Tous les salons ne sont pas précieux, cependant. Il en existe où l'on s'amuse 'simplement', de façon plus libertine, comme celui de Ninon de L'Enclos, une courtisane réputée.. La grande courtisane pleine d'esprit, traitait les précieuses de "jansénistes de l'amour"  

La relation amoureuse reste la grande affaire des cercles précieux. Paradoxalement, les précieuses ont paru à leurs contemporains tout à la fois craindre et exalter l'amour, passant tantôt pour prudes, tantôt pour coquettes. Elles refusaient en fait qu'il ne fût qu'une brutale jouissance ou une conquête égoïste qui les ravalent au rang d'objet, et elles prétendaient, pour sauvegarder ou conquérir leur dignité d'être humain, le spiritualiser en le dégageant de l'instinct naturel, vulgaire ou grossier.
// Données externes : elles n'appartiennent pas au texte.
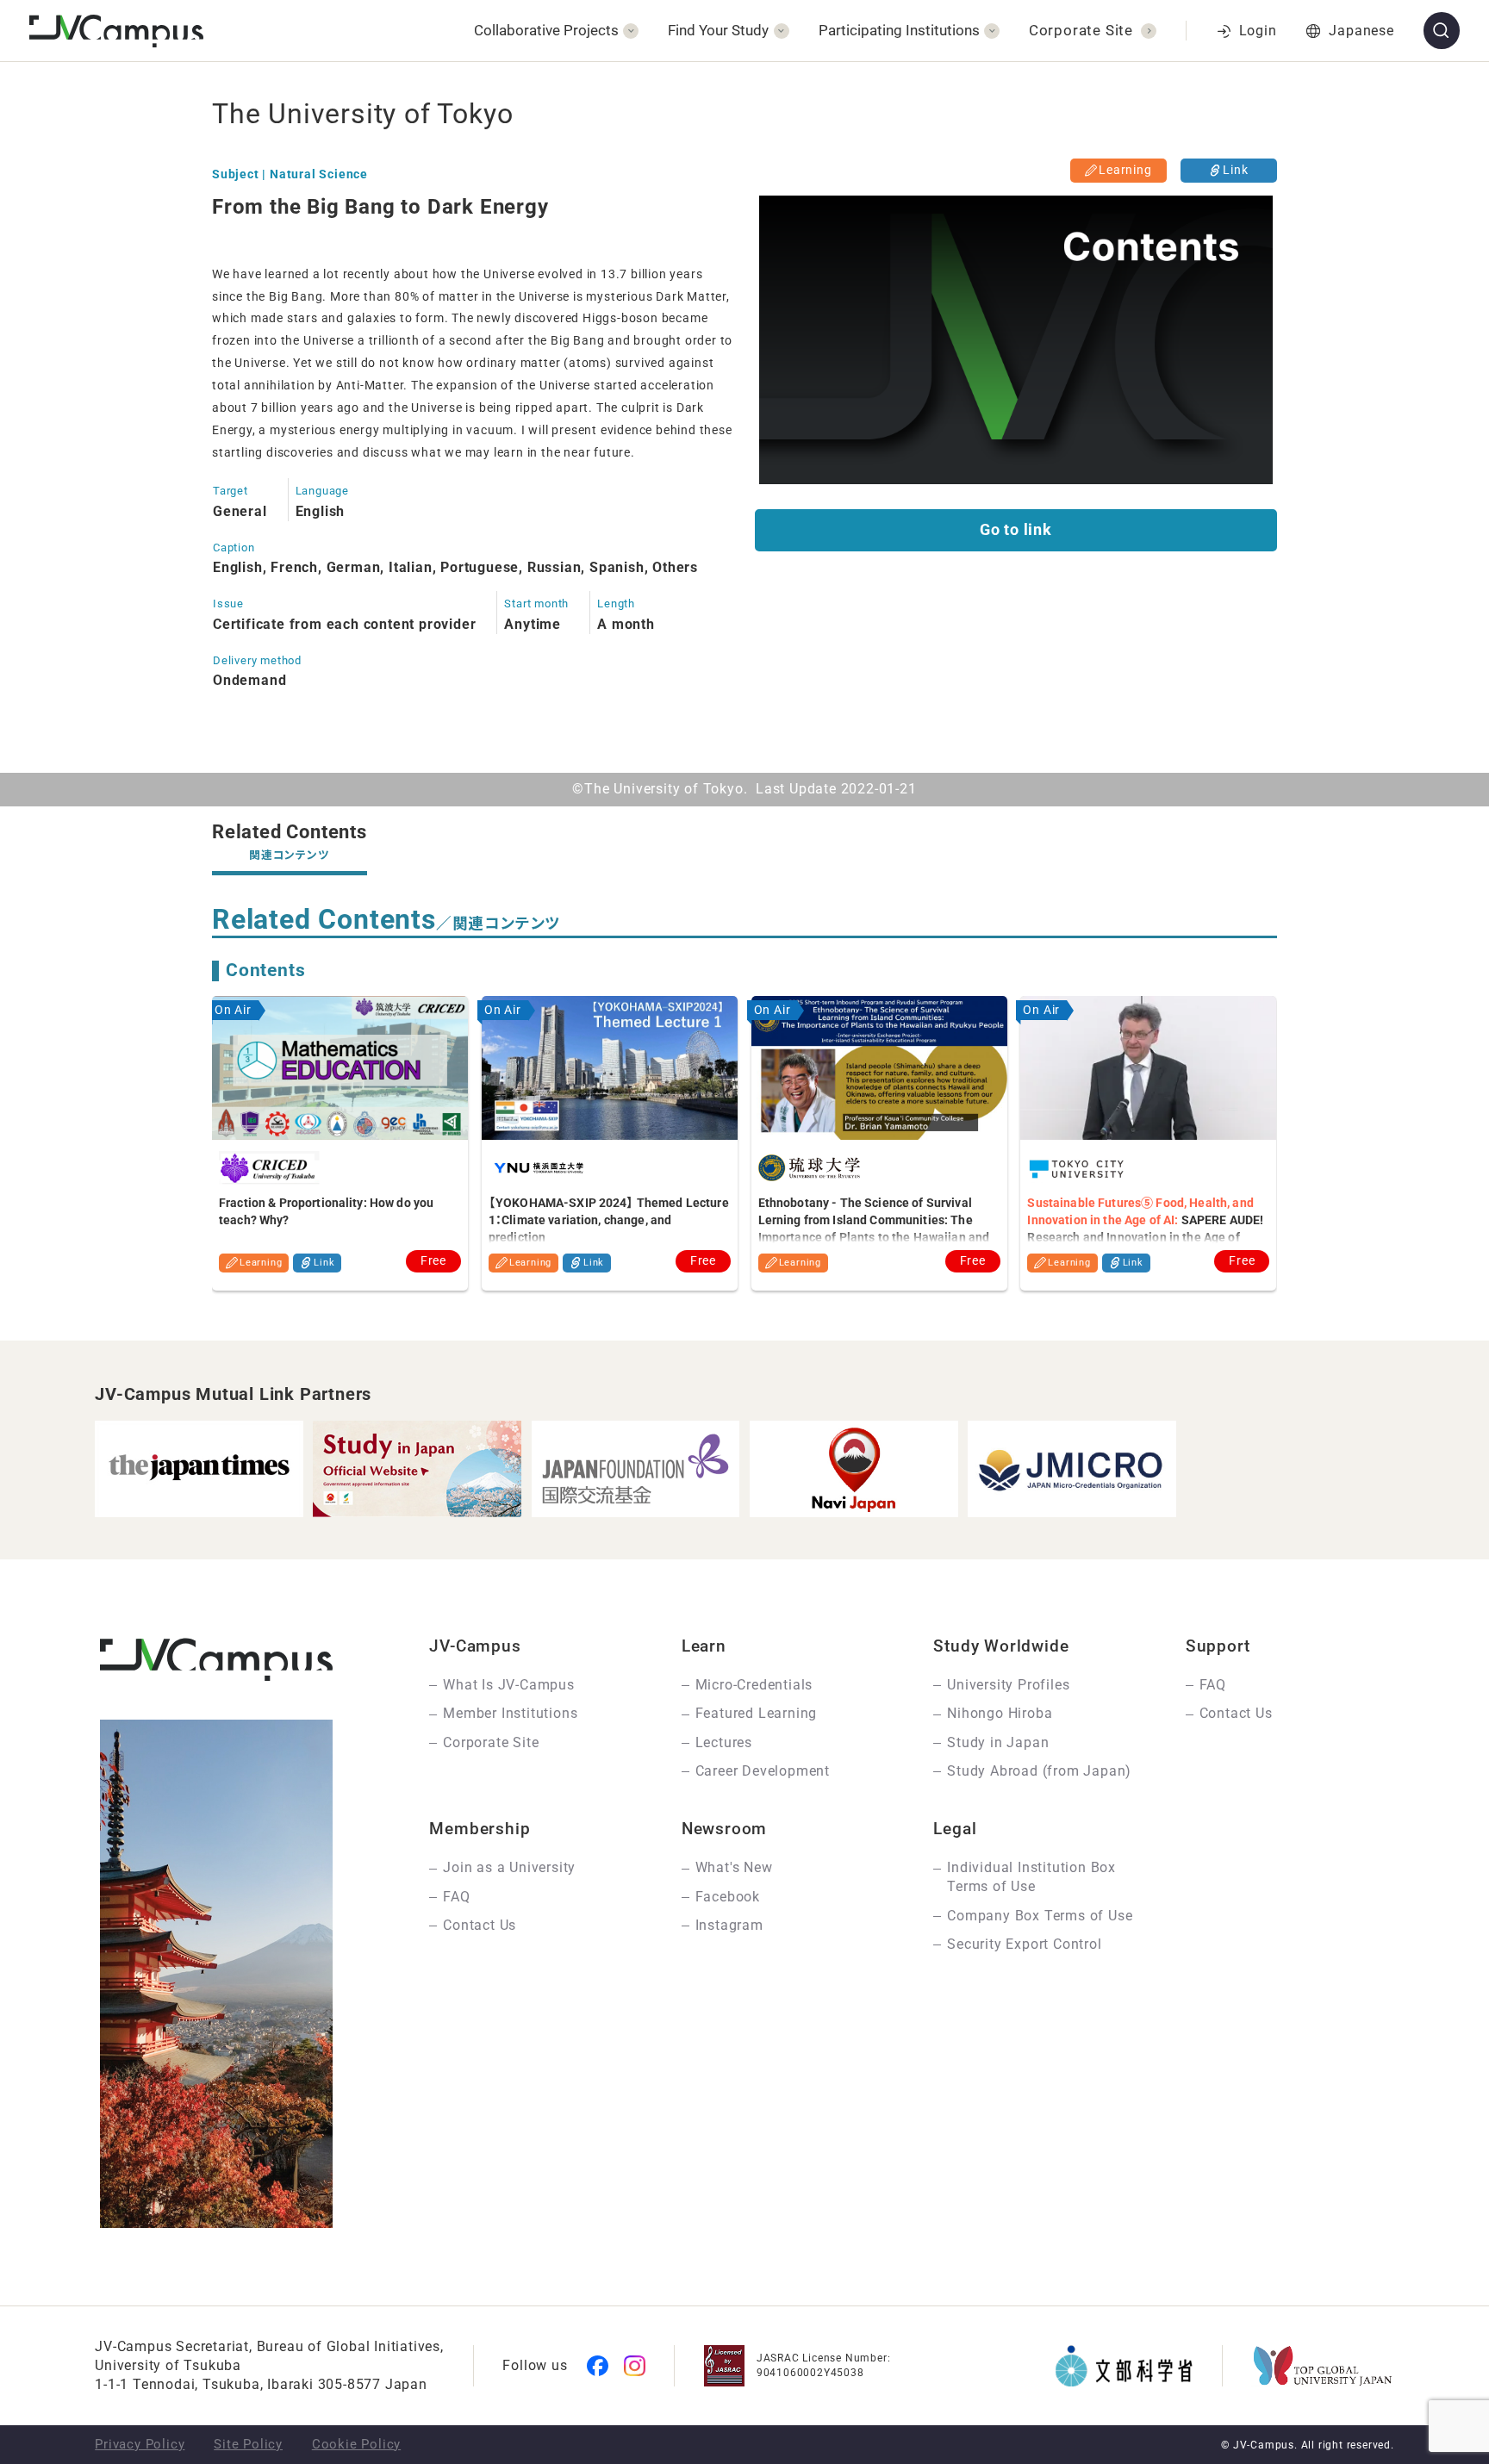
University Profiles (1008, 1685)
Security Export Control (1024, 1944)
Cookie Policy (356, 2444)
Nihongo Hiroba (999, 1713)
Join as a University (509, 1867)
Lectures (723, 1742)
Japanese (1361, 30)
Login (1258, 30)
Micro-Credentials (754, 1685)
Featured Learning (756, 1713)
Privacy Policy (139, 2444)
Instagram (729, 1925)
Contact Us (1236, 1713)
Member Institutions (510, 1713)
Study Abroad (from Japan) (1039, 1771)
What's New (734, 1867)
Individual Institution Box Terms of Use (1031, 1877)
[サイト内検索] (1442, 30)
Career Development (762, 1771)
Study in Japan (998, 1742)
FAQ (1212, 1685)
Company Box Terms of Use (1039, 1915)
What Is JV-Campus (509, 1685)
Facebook (727, 1896)
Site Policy (248, 2444)
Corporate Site (491, 1742)
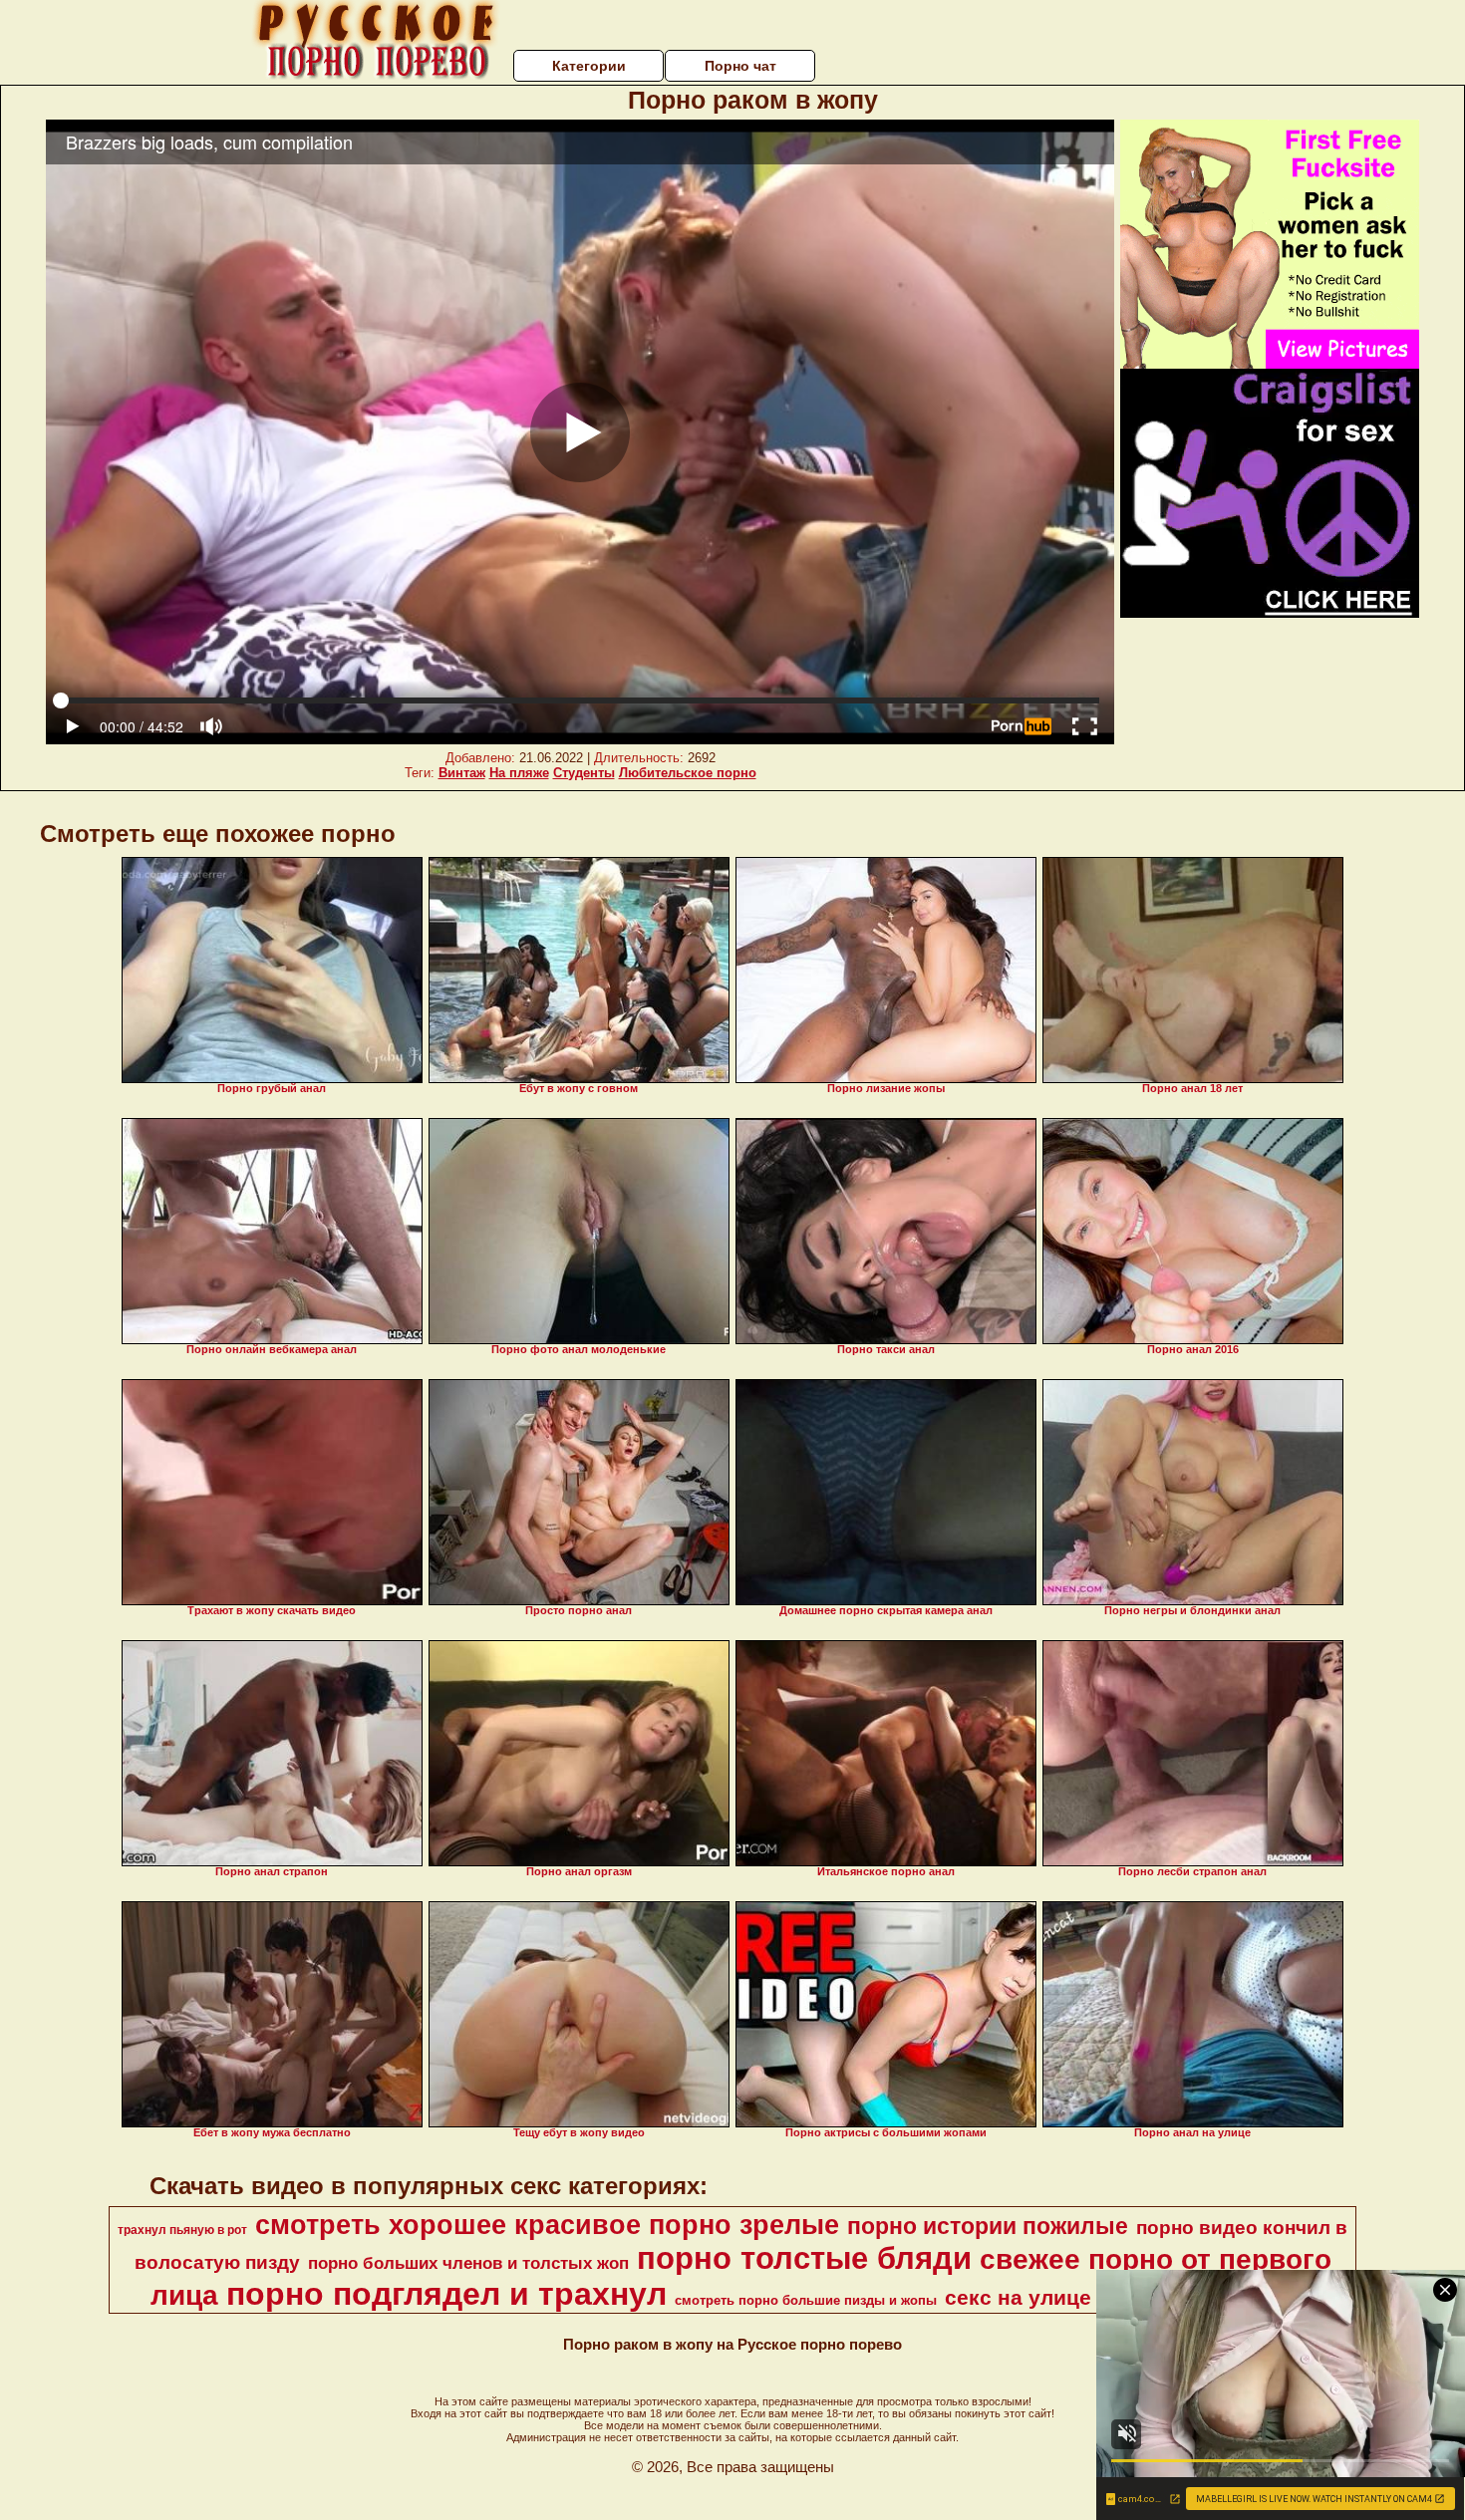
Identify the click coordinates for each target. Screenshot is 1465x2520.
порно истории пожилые (987, 2226)
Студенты (584, 772)
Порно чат (740, 66)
Le célibat paraissait le meilleur moyen de préserver l'indépendance féminine ; le mariage devait être une alliance librement consentie et assurant l'égalité des partenaires ; d'ailleurs les amants de coeur permettraient à l'épouse de conserver son droit à l'amour. Ce n'est pas un hasard si cette Préciosité féministe fut surtout le fait de la seconde génération, plus bourgeoise, plus éloignée des libertés de la haute aristocratie et plus soumise aux vieilles contraintes.

Une fureur d'écrire s'empara des salons, où l'on tourna des lettres, des vers, des pages de roman, où l'on rivalisa en portraits, énigmes, rondeaux, bouts rimés, etc. Les romans d'une Mlle de Scudéry se voulurent le miroir de la nouvelle mondanité et le véhicule des idées modernes. En poésie — le jeu souverain, l'exercice roi — la manière l'emporta sur la matière ; primèrent le rare, le surprenant, l'ingénieux, le délicat, le fin ou le badin. Ce fut une esthétique de la virtuosité stylistique.